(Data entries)
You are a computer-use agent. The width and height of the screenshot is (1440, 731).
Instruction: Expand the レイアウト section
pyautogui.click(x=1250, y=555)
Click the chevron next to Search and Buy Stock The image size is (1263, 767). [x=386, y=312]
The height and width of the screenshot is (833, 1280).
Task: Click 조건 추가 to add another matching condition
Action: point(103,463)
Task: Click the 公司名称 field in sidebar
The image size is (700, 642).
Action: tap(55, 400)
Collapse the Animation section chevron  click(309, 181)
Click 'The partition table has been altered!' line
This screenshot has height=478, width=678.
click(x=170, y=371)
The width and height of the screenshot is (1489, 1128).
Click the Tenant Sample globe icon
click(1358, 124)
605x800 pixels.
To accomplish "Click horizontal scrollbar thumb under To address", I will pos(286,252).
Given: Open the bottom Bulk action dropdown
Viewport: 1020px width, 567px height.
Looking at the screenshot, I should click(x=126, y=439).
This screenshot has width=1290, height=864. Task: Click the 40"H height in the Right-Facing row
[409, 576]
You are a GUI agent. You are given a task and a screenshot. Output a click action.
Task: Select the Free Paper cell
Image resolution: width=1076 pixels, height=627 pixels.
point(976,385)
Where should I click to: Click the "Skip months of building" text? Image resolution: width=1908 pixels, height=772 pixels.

• [HOW TO COMPLETE THIS TASK] Please copy the lines in the records above between the one holding "Click 'The partition" and the one holding "Task: Select the Free Paper cell", inclusive, exactly and with no other line.

• [WRITTEN SOLUTION]
Click 'The partition table has been altered!' line
This screenshot has height=478, width=678.
click(x=170, y=371)
The width and height of the screenshot is (1489, 1128).
Click the Tenant Sample globe icon
click(1358, 124)
605x800 pixels.
To accomplish "Click horizontal scrollbar thumb under To address", I will pos(286,252).
Given: Open the bottom Bulk action dropdown
Viewport: 1020px width, 567px height.
Looking at the screenshot, I should click(x=126, y=439).
This screenshot has width=1290, height=864. Task: Click the 40"H height in the Right-Facing row
[409, 576]
You are a GUI agent. You are given a task and a screenshot. Output a click action.
Task: Select the Free Paper cell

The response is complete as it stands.